行軍と悩みと幽霊と月
白山とリオンは、荒野を真っ直ぐに突き進んでゆく……
時折頬を撫でる風に闇夜の静寂と濃厚な自然の香りが混じり、鼻孔を通り過ぎる。
15分程歩いてようやく体が温まりつつあった。
一度立ち止まって、装具の不具合を見直した後2人はペースを上げ進み始めた。
油断なく周囲を見回しながら、一定の速度で着実に目標に向けて足を進める。
数メートル離れた位置を進むリオンも白山の歩調に遅れずに付いて来ている。
時折、腕時計に着けたリストコンパスで方位を確かめ、遠方に見える森を目標物に定めて行軍を続ける。
歩いている間は肉体は苦しいが、思考は開放される……
何も考えずにまるで自動人形のように歩き続けれられる。
時折、雑念や不意な思考から、普段は気にも留めないコマーシャルの一節や、何かのメロディーが延々と頭の中でリピートされたりもする。

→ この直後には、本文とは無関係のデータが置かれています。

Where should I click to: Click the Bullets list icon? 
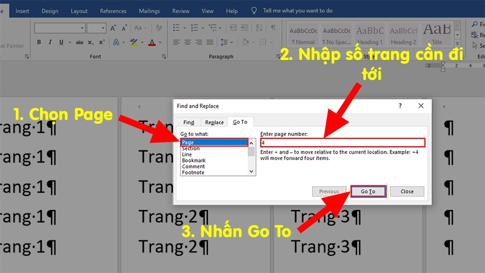176,28
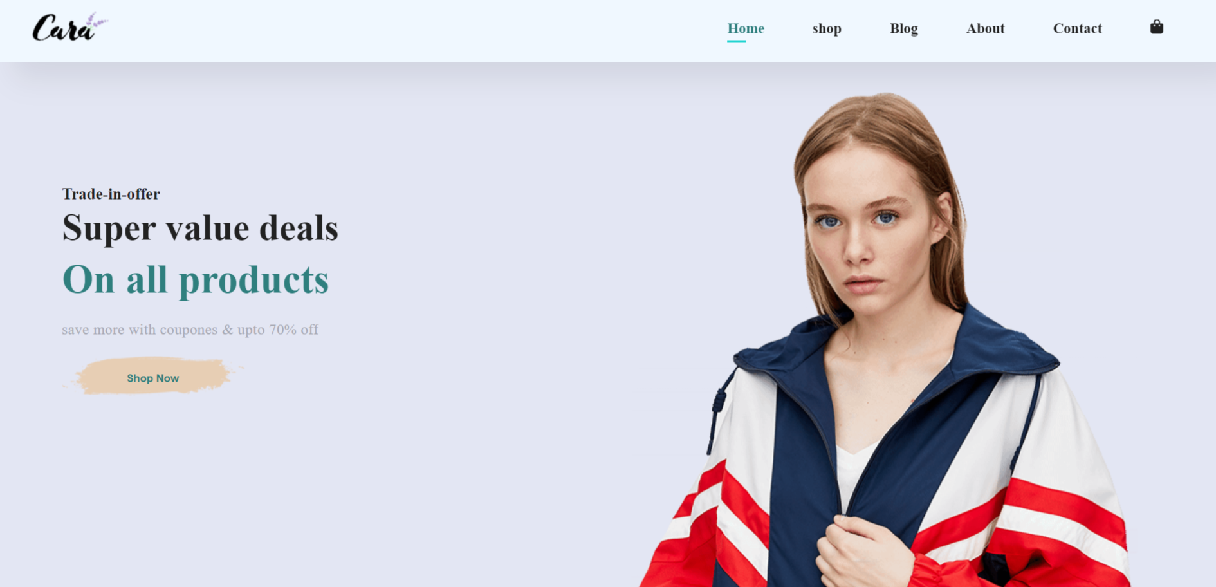Click the teal On all products headline

(196, 280)
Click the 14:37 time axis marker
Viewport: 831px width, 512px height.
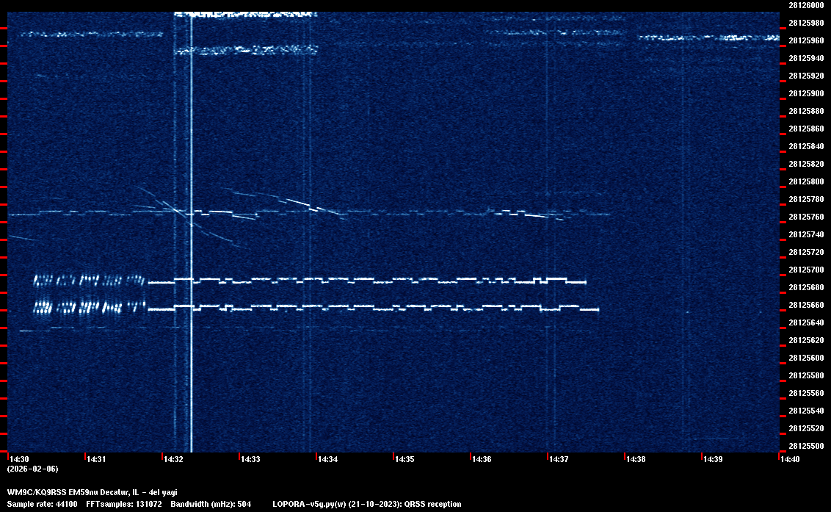559,460
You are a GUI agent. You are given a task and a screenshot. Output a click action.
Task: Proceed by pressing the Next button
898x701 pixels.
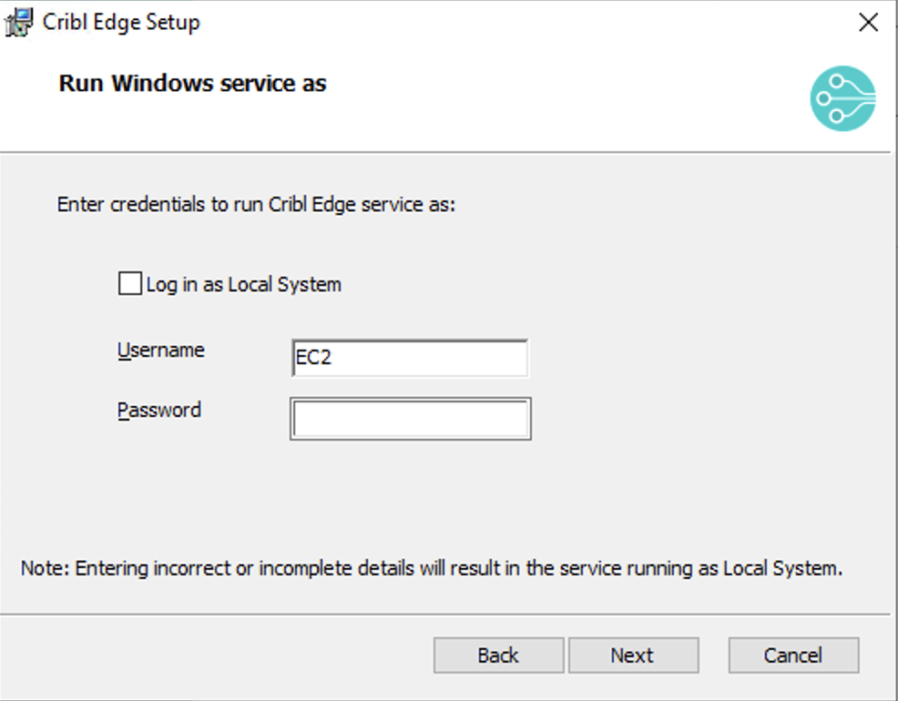coord(633,655)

白山はそうした無駄な思考で脳のリソースを消費したくなかったので、歩測に集中した。
25kmは、それほど長い距離ではない。一般の自衛官でも朝飯前の距離だろう。
ただし、元の世界と違って街道は舗装されている訳ではない。
うっかり見逃したり通過する可能性を考慮して、おおよその距離を歩測で勘定する必要がある。
聞こえる音は自分の息遣いと、下草を踏むカサカサという小さな音だけだ……
1時間ほど歩いて、白山は『停止』と『全周防御』のハンドシグナルを出し、ゆっくりとその場に片膝をつく。

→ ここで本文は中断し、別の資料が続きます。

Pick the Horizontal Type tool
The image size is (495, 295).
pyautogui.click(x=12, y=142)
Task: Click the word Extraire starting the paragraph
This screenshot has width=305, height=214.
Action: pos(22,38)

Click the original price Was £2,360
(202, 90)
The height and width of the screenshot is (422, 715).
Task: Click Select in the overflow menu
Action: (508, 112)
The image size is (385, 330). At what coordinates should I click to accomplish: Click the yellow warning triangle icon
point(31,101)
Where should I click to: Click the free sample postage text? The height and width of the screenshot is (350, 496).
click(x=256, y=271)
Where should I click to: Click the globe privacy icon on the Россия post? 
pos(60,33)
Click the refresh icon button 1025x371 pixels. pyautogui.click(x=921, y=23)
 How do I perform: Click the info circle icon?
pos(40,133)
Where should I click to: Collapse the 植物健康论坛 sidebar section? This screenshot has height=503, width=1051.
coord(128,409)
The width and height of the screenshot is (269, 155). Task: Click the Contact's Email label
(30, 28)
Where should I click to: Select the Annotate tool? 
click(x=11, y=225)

周囲を警戒したまま水筒から水を飲み、カロリーバーを口に含む。
こまめにカロリーを補充して行動能力の低下を防ぎ、ミネラルや塩分を補充する。
所謂ハンガーノックや発汗による熱性消耗を予防する必要があるからだった……
兵隊の行軍とは、単なる移動の方法でしか無い。
突き詰めれば移動後、何らかの任務を遂行し、場合によってはまた徒歩で移動する場合もある。
その為には、常に肉体はベストのコンディションを保つ必要がある。
訓練では限界以上に肉体や精神を追い詰めるが、実戦では任務遂行に支障をきたすような無茶はする必要がない。

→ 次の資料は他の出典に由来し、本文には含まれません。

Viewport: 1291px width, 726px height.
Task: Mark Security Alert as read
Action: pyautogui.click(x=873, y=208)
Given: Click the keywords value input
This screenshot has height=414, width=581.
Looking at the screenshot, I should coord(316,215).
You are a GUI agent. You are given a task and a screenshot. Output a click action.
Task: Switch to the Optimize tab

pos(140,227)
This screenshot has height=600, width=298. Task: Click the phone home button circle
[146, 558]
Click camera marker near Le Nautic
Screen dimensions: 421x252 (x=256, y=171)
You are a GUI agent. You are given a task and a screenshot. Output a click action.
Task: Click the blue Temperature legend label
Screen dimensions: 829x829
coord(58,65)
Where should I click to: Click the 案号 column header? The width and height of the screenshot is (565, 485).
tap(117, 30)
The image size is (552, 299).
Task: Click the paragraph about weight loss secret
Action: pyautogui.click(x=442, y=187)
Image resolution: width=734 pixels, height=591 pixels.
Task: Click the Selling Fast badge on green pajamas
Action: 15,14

必要があるならばキツイ環境も厭わないが、その判断は合理性や必要性により判断されるのだ。
10分程度の短い休憩の後、2人は再びゆっくりと進み始める。
少し冷えた体が歩くにつれて再び熱を帯び始めた……
歩測の結果をリオンと平均した白山は、おおよそ22km程を踏破したと判断し、双眼鏡を使い周囲を観察する。
目標としていた緩やかなカーブがある街道が、明るい土色を晒しており容易に識別が出来た……
白山は時計に目を落とし、時間を確認する。予定時刻より早く目的地に到達できたようだ。
23時過ぎを示した時計に安堵して再び正面を見据える。時間は十分にある。
警戒を崩さず、街道に近づいていった2人は、無言で作業に取り掛かっていった……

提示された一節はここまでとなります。